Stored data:
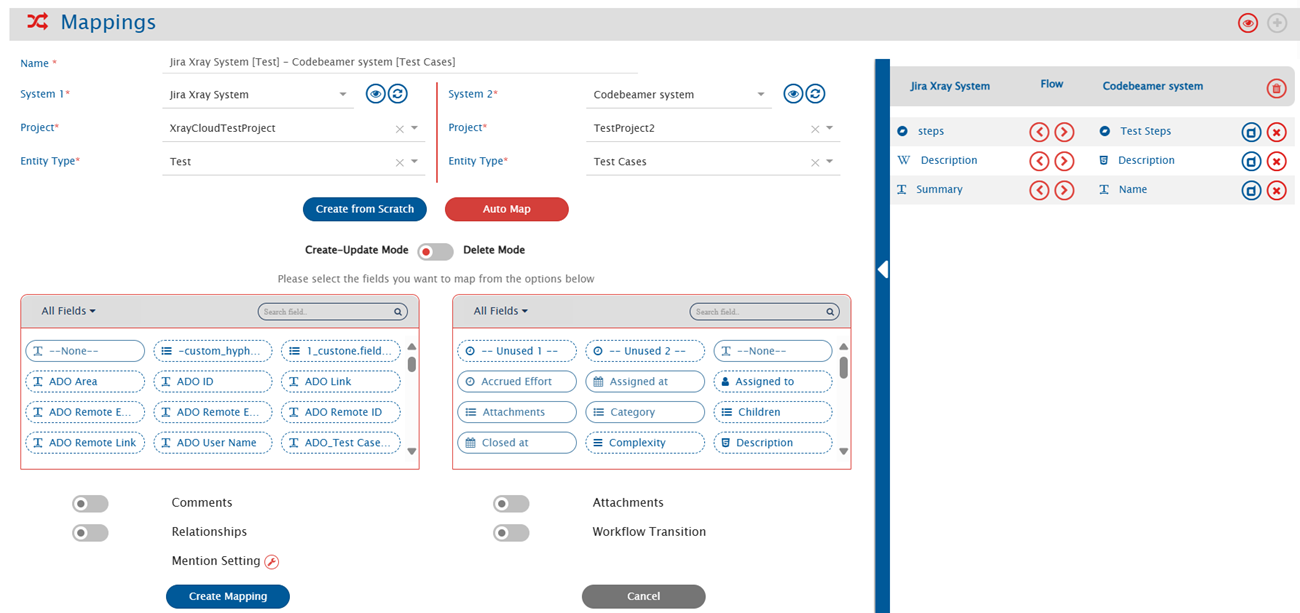
Task: Click the red trash icon in mapping header
Action: point(1276,89)
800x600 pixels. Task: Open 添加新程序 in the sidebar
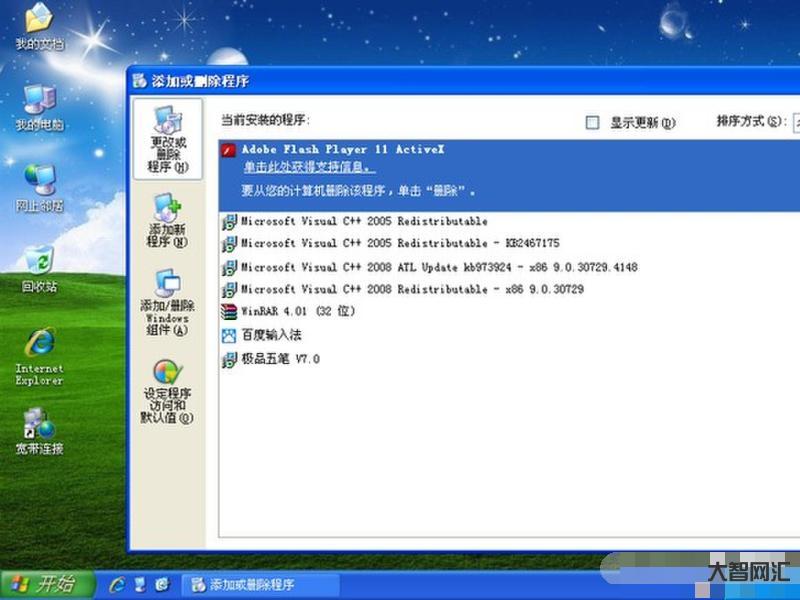[167, 221]
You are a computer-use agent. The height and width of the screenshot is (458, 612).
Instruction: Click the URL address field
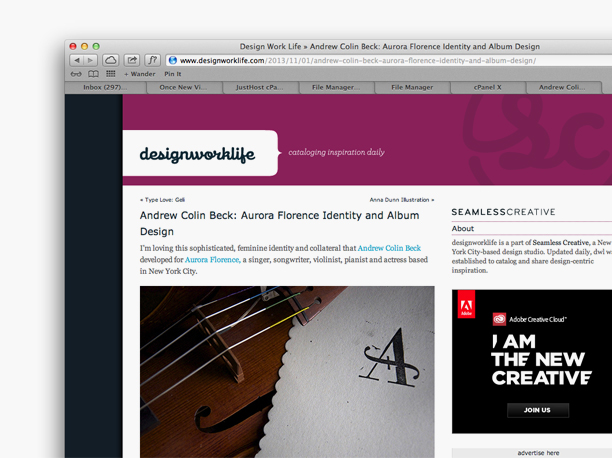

Task description: Pictures stay out. Copy exactly, and only, the lines from the one containing "You are a computer-use" through the end of the data.

Final answer:
You are a computer-use agent. The height and width of the screenshot is (458, 612).
Instruction: Click the URL address field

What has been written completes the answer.